[Items from a dataset]
════════════════════
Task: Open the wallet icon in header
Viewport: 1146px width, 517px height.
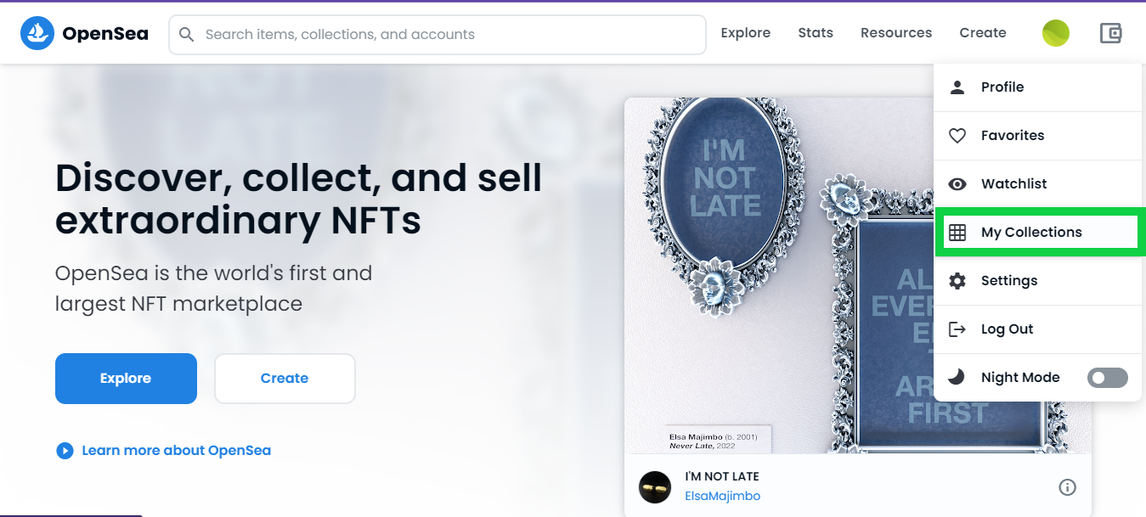Action: click(x=1110, y=33)
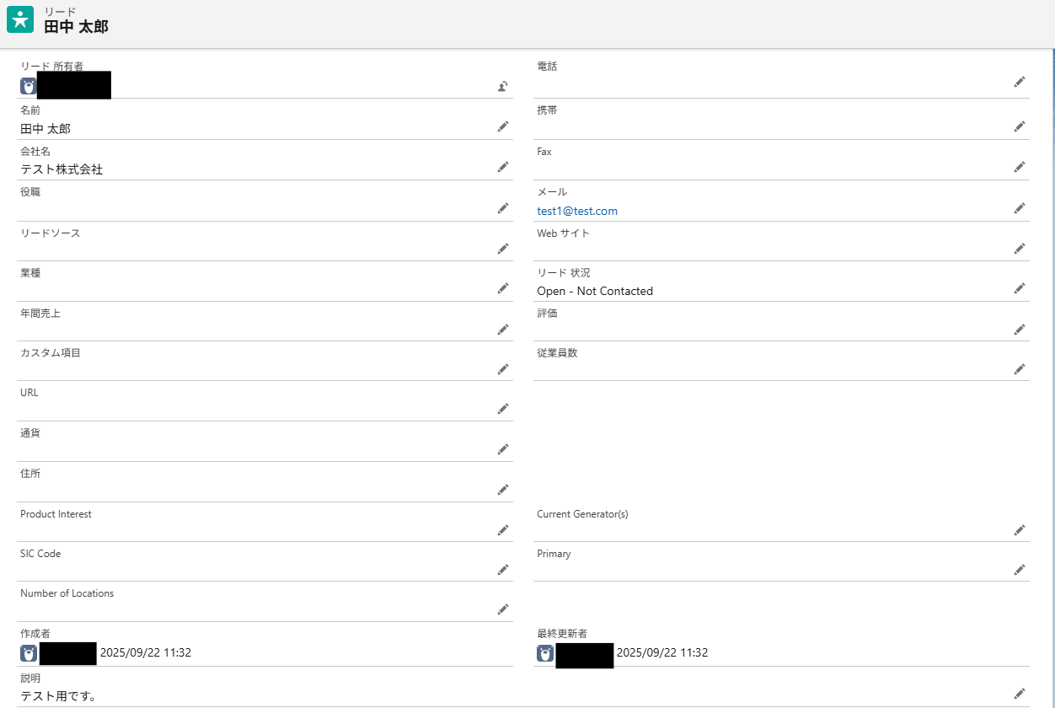Edit the Product Interest field
The image size is (1055, 708).
[503, 530]
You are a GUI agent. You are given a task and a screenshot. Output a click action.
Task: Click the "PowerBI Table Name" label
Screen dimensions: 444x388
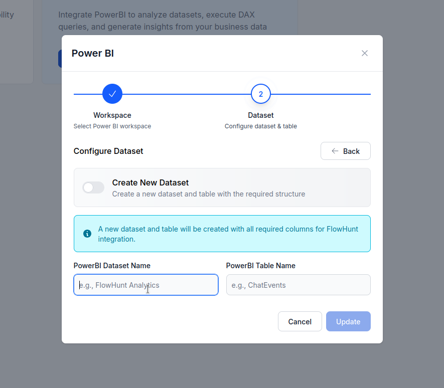tap(261, 266)
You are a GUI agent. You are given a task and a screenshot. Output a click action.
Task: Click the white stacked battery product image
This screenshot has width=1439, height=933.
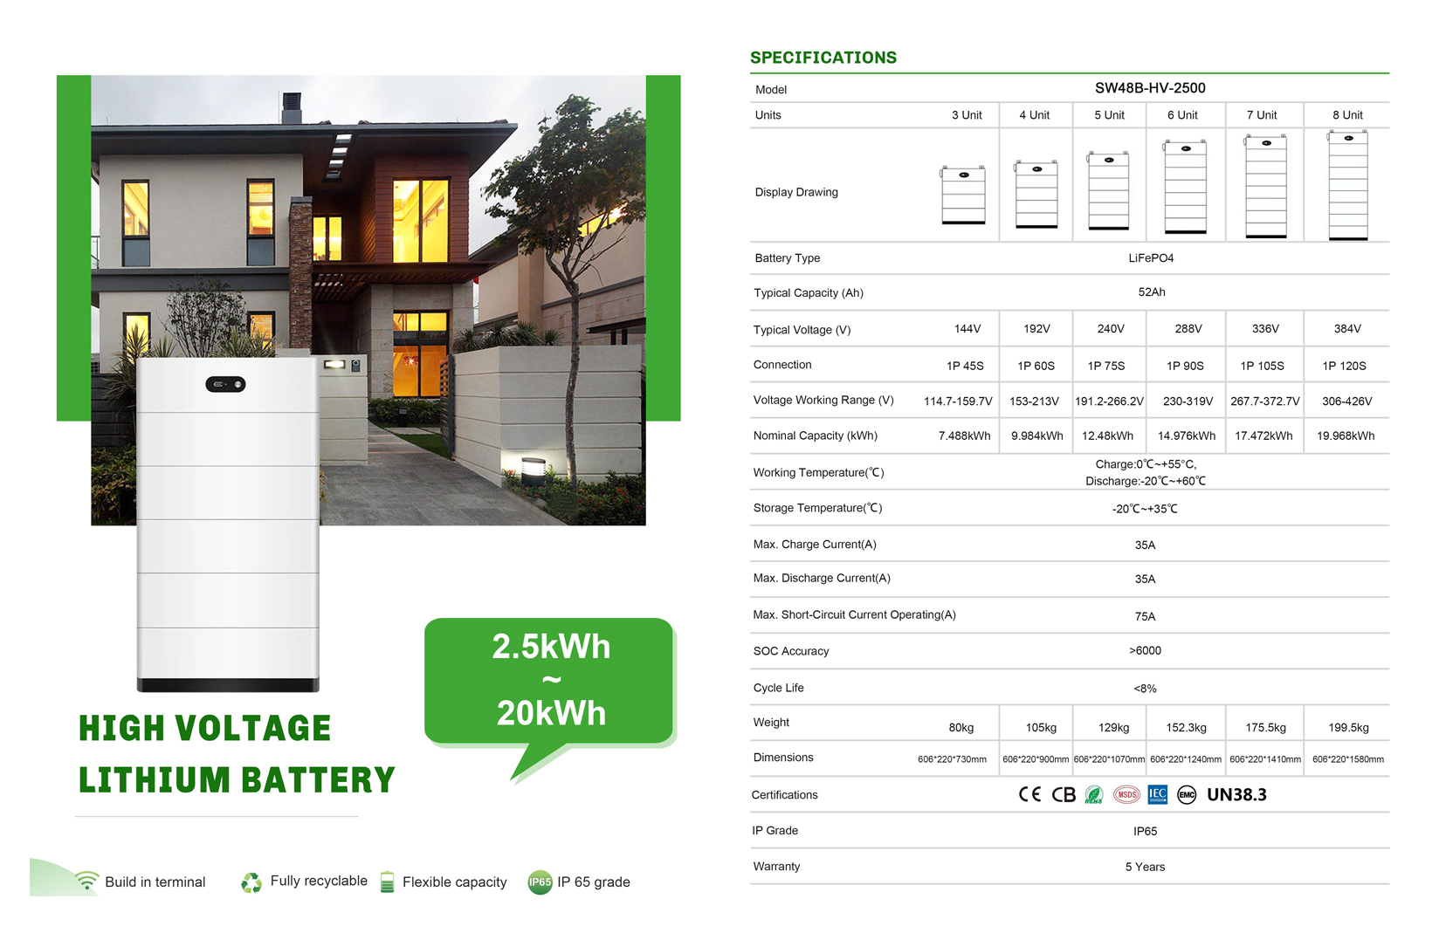coord(228,524)
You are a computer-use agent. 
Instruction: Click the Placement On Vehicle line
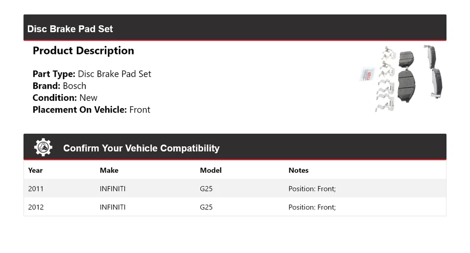click(x=91, y=110)
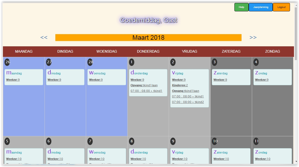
════════════════════
Please make an exact copy of the records, leaving out any picture.

Written reply |
Task: Open the wallet icon in header
Viewport: 1146px width, 517px height.
Action: click(x=1110, y=33)
Edit the Product Interest field
The image size is (1055, 708).
[503, 530]
You are a GUI agent. You are given a task and a screenshot. Output a click action.
Task: Click the "PowerBI Table Name" label
Screen dimensions: 444x388
tap(261, 266)
You are a GUI agent. You are given a task and a screenshot. Output a click action.
Task: Click the white stacked battery product image
This screenshot has width=1439, height=933.
coord(228,524)
You are a computer-use agent. 
Instruction: Click the Placement On Vehicle line
click(x=91, y=110)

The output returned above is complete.